Possiamo così dare un nome al proprietario dell’approvvigionamento idrico, e quindi di tutta l’area, e datare il primo intervento edilizio di questo complesso. L’iscrizione è molto importante anche per altri motivi, ha osservato Alessio de Cristofaro, perché fa comprendere come anche questa zona facesse parte degli Horti di Agrippina maggiore, la madre di Caligola. Nel secolo scorso, il ritrovamento a Piazza Pia di altre fistulae in piombo iscritte con il nome di Iulia Augusta, cioè con ogni probabilità Livia Drusilla, la seconda moglie di Augusto e nonna di Germanico, porta a dedurre che la villa fosse un’eredità trasmessa tra i membri della famiglia augustea fino a Caligola.
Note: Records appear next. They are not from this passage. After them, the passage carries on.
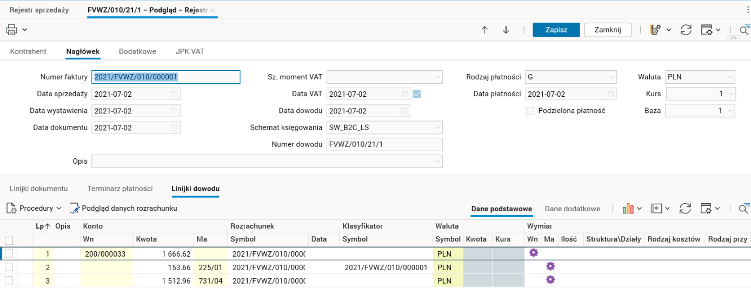The height and width of the screenshot is (295, 751).
Task: Click the bar chart icon in grid toolbar
Action: coord(628,209)
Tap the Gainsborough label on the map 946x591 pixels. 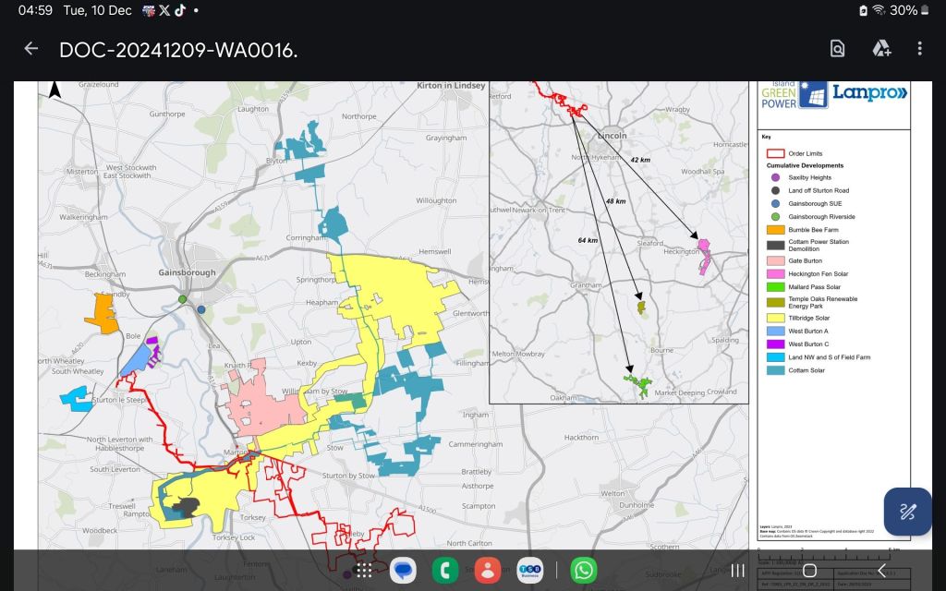(188, 272)

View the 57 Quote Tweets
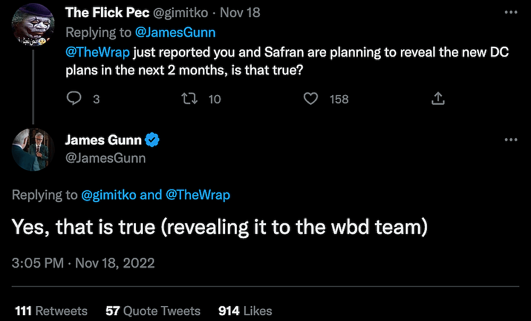[x=153, y=311]
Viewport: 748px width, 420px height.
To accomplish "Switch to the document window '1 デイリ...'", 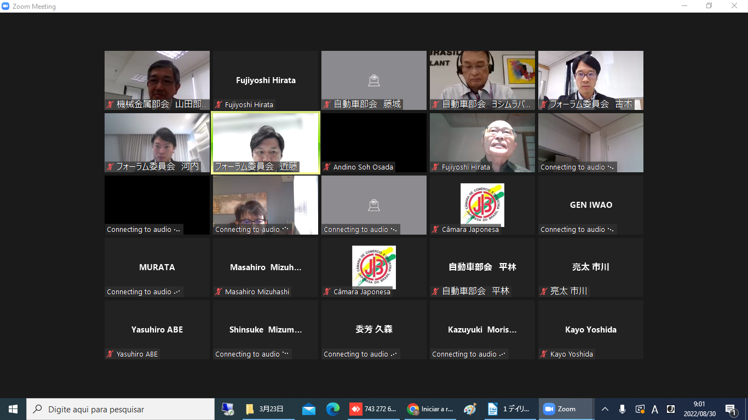I will [509, 409].
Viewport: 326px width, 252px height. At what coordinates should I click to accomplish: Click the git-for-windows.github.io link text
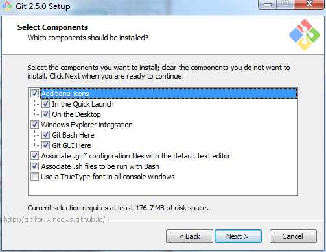pos(54,220)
Particolarmente raffinate, tra i ritrovamenti, sono alcune lastre Campana della prima metà del I secolo, riutilizzate per coprire fognature più tarde. Si tratta di rilievi in terracotta realizzati a matrice, figurati e dipinti con scene araldiche e mitologiche che in origine dovevano ornare un tetto.
Le scoperte archeologiche scoperchiano il passato, ma suscitano anche emozioni e suggestioni. Non è difficile immaginare il lussuoso giardino imperiale affacciato sul Tevere. E le immagini si fanno più nitide se alcune fonti letterarie confluiscono e rafforzano i dati dei ritrovamenti materiali. Fonti che sembrano alludere proprio a quest’area sulla riva destra del Tevere.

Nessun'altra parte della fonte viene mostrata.